The Democratic Party in the period of its rule was compelled to conduct constant maneuvers in the Diet in search of possible allies. Its leaders were weak and not influential. Political power was disorganized and met a deficiency of trust from ordinary citizens, while the government was torn apart by interdepartmental frictions. To this end, the security policy of Japan in future will depend not only on financial and other resources, but also on the quality of administrative decisions, and in a more comprehensive sense - on the consolidation of political power.
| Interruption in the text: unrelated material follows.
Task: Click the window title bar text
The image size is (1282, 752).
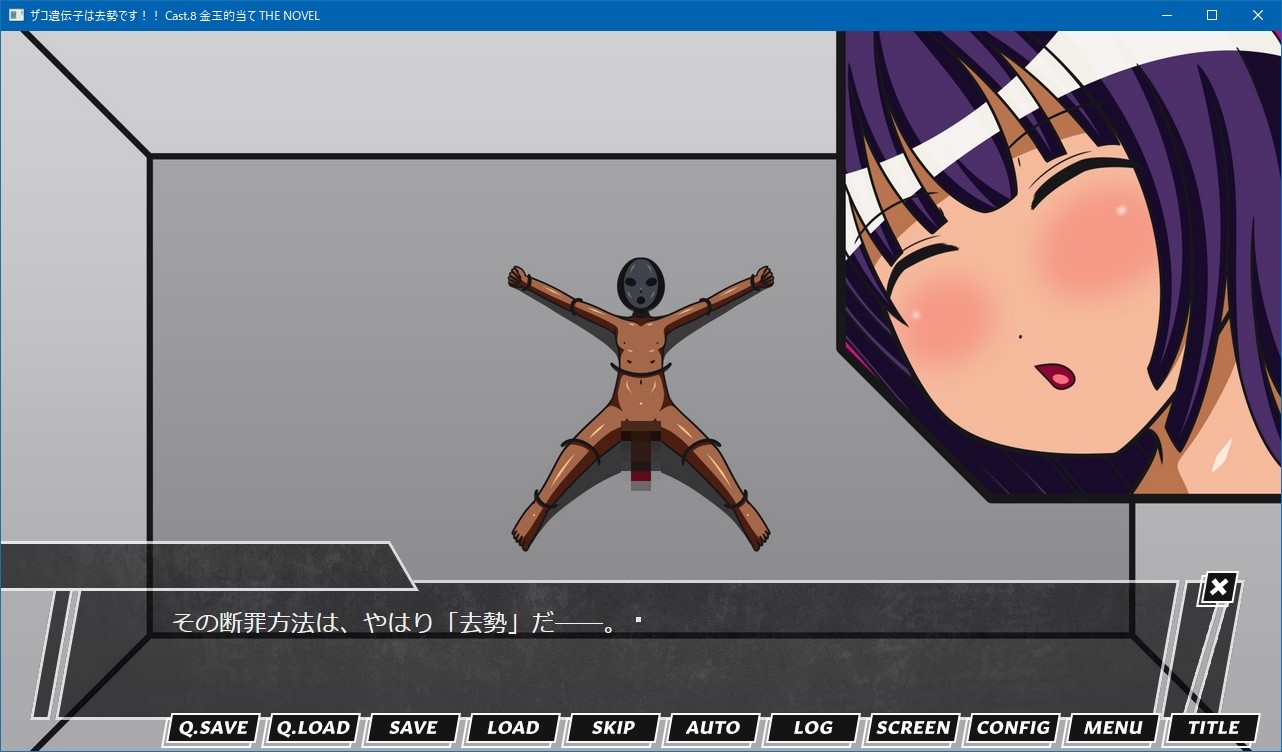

It becomes clear that in the face of a multiple nature of threats Japan will meet an acute necessity of constructing regional and global mechanisms of non-military security. Given the present situation, Japan has a unique chance to take the initiative. One can recollect a successful experience of building Japan's international authority on the basis of its unique status of the victim of nuclear bombardment.

It is obvious that new threats arise in the spheres of food and energy security. A new round of fierce interparty struggle, both in the DPJ and the LDP, over the issue of joining the Transpacific Partnership, will inevitably take place in the nearest future. Lack of unanimity of views of main political forces towards the participation in free trade agreements will make it difficult for every cabinet coming to power to formulate a coherent strategy in the sphere of economic integration.

As far as energy security is concerned, Japan will inevitably freeze the development of its atomic power industry, which, accordingly, will lead to strengthening of the domestic demand for hydrocarbons. To that end, the Japanese diplomacy will meet the necessity to diversify the supply routes, mostly from the Middle East and Africa. This, in turn, will lead to strengthening of competition with China and India. Thereupon new horizons arise in relations with Russia in the energy sphere.